Re: [PATCH v3 2/3] lib/crypto: x86/sha1: PHE Extensions optimized SHA1 transform function
From: AlanSong-oc
Date: Thu Mar 05 2026 - 01:20:32 EST
On 1/18/2026 8:31 AM, Eric Biggers wrote:
>
> On Fri, Jan 16, 2026 at 03:15:12PM +0800, AlanSong-oc wrote:
>> Zhaoxin CPUs have implemented the SHA(Secure Hash Algorithm) as its CPU
>> instructions by PHE(Padlock Hash Engine) Extensions, including XSHA1,
>> XSHA256, XSHA384 and XSHA512 instructions.
>>
>> With the help of implementation of SHA in hardware instead of software,
>> can develop applications with higher performance, more security and more
>> flexibility.
>>
>> This patch includes the XSHA1 instruction optimized implementation of
>> SHA-1 transform function.
>>
>> Signed-off-by: AlanSong-oc <AlanSong-oc@xxxxxxxxxxx>
>
> Please include the information I've asked for (benchmark results, test
> results, and link to the specification) directly in the commit message.
Sorry for missing the link to the specification in the commit message.
I will include the benchmark results, test results, and the link to the
specification directly in the commit message in the next version of the
patch, rather than in the cover letter.
>> +#if IS_ENABLED(CONFIG_CPU_SUP_ZHAOXIN)
>> +#define PHE_ALIGNMENT 16
>> +static void sha1_blocks_phe(struct sha1_block_state *state,
>> + const u8 *data, size_t nblocks)
>
> The IS_ENABLED(CONFIG_CPU_SUP_ZHAOXIN) should go in the CPU feature
> check, so that the code will be parsed regardless of the setting. That
> reduces the chance that future changes will cause compilation errors.
I will address this problem using the approach you described below in
the next version of the patch.
>
>> + /*
>> + * XSHA1 requires %edi to point to a 32-byte, 16-byte-aligned
>> + * buffer on Zhaoxin processors.
>> + */
>
> This seems implausible. In 64-bit mode a pointer can't fit in %edi. I
> thought you mentioned that this instruction is 64-bit compatible? You
> may have meant %rdi.
>
> Interestingly, the spec you provided specifically says the registers
> operated on are %eax, %ecx, %esi, and %edi.
>
> So assuming the code works, perhaps both the spec and your code comment
> are incorrect?
>
> These errors don't really confidence in this instruction.

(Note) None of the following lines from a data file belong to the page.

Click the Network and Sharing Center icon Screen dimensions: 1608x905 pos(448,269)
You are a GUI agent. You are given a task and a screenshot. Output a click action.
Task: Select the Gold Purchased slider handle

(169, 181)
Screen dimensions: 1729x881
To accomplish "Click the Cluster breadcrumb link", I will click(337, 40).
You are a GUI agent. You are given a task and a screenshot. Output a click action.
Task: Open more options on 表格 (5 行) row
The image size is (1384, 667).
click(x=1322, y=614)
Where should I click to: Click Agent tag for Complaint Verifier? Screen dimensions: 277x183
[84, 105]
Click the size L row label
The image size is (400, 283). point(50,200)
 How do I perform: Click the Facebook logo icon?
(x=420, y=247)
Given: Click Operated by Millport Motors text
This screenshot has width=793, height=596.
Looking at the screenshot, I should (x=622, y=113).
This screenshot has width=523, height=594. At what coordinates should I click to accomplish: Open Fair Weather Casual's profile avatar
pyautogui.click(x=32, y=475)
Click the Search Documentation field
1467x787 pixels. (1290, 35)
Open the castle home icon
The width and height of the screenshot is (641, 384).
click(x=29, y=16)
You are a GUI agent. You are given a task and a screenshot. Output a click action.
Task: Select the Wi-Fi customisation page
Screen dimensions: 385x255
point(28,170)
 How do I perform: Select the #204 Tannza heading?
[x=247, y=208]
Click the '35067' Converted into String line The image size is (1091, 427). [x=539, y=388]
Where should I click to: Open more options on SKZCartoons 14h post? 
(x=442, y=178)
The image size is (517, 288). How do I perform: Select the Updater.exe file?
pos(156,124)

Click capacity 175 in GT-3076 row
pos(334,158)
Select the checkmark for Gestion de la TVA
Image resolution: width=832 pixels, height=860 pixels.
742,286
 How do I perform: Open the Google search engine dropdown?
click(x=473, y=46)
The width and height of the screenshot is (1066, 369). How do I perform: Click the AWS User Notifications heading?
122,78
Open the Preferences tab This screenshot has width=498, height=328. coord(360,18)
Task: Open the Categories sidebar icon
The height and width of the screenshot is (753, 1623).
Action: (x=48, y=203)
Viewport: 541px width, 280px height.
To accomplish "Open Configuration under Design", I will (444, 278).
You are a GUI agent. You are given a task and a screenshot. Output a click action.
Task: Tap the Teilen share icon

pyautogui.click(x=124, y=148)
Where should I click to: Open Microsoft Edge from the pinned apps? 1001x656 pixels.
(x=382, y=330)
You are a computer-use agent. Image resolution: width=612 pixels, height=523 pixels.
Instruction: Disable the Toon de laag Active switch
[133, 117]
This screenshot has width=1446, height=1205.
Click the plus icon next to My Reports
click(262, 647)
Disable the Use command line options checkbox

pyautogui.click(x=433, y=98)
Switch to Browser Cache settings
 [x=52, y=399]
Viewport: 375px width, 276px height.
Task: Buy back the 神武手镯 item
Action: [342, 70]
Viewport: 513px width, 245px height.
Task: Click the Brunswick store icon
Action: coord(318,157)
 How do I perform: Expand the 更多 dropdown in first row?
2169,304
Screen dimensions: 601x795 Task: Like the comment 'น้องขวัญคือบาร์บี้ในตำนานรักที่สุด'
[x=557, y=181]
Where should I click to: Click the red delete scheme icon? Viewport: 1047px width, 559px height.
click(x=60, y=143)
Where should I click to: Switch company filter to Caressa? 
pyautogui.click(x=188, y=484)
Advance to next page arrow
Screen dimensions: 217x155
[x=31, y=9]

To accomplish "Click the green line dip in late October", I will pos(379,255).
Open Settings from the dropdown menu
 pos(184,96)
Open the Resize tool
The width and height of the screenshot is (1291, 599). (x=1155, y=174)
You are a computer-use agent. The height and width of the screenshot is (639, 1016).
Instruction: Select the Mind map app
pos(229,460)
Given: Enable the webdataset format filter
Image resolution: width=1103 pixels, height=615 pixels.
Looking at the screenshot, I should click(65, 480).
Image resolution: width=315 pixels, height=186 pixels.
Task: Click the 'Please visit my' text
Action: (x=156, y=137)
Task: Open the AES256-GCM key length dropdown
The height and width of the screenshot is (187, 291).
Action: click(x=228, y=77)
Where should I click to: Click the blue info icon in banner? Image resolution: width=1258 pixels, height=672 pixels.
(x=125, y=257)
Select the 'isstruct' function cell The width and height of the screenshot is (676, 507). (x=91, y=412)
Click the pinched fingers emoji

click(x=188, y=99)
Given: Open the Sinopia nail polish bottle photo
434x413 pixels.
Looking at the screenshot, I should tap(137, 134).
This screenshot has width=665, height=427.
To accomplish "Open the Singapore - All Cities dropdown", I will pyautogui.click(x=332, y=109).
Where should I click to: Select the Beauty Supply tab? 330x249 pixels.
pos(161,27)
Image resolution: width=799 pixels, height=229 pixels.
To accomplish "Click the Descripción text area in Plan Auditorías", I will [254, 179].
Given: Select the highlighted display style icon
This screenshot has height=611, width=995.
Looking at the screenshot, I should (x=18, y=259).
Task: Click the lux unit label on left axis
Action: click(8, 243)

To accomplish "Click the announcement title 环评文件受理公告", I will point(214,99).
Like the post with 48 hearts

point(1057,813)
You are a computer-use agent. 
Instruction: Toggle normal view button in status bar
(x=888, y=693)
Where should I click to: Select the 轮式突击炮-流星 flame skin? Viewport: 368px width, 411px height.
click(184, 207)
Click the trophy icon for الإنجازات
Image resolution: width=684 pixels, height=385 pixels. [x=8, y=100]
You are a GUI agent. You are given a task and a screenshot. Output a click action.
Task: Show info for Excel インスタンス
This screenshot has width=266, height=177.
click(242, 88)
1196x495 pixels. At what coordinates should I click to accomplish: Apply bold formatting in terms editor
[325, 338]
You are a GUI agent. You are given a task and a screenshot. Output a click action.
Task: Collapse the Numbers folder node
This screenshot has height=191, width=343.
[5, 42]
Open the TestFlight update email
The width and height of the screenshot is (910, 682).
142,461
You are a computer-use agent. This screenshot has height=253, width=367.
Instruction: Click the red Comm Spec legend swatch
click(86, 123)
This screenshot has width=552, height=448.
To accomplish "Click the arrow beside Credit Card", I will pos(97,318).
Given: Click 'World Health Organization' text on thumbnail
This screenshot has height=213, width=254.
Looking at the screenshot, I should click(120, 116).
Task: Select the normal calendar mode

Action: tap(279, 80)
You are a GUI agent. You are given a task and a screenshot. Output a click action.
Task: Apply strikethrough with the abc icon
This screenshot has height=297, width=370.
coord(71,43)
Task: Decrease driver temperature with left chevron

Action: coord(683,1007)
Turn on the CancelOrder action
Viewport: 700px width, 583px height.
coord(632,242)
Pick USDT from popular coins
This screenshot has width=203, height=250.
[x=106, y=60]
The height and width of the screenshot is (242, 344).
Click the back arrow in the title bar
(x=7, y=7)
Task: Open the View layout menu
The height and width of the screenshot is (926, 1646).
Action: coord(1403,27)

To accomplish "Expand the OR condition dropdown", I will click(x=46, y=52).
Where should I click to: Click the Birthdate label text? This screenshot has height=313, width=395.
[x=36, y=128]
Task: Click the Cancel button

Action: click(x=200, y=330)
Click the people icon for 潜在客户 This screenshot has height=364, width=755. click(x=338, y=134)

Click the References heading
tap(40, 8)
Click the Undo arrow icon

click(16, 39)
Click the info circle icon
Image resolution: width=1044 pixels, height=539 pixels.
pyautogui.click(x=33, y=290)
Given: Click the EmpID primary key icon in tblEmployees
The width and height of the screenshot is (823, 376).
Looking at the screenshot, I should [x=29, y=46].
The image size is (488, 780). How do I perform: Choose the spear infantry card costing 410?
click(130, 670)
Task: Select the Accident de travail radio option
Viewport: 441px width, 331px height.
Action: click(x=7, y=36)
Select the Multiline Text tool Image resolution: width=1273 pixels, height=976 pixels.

Sorry for the misleading comment. I will correct it in the next version
of the patch. The specification provided earlier uses the 32-bit
register as an example, which doesn't mean the instruction only supports
32-bit mode. The updated specification explicitly clarifies this point
and is available at the following link.
(https://gitee.com/openzhaoxin/zhaoxin_specifications/blob/20260227/ZX_Padlock_Reference.pdf)
>
>> + memcpy(dst, state, SHA1_DIGEST_SIZE);
>> + asm volatile(".byte 0xf3,0x0f,0xa6,0xc8"
>> + : "+S"(data), "+D"(dst)
>> + : "a"((long)-1), "c"(nblocks));
>> + memcpy(state, dst, SHA1_DIGEST_SIZE);
>
> Is the reason for using '.byte' that the GNU and clang assemblers don't
> implement the mnemonic this Zhaoxin-specific instruction? The spec
> implies that the intended mnemonic is "rep sha1".
>
> If that's correct, could you add a comment like /* rep sha1 */ so that
> it's clear what the intended instruction is?
The '.byte' directive is used to ensure the correct binary code is
generated, regardless of compiler support, particularly for compilers
that lack the corresponding mnemonic. I will add an appropriate comment
in the next version of the patch to clarify the intended instruction.
> Also, the spec describes all four registers as both input and output
> registers. Yet your inline asm marks %rax and %rcx as inputs only.
Thank you for pointing this question out.
On the one hand, when the '+' constraint modifier is applied to an
operand, it is treated as both an input and an output operand.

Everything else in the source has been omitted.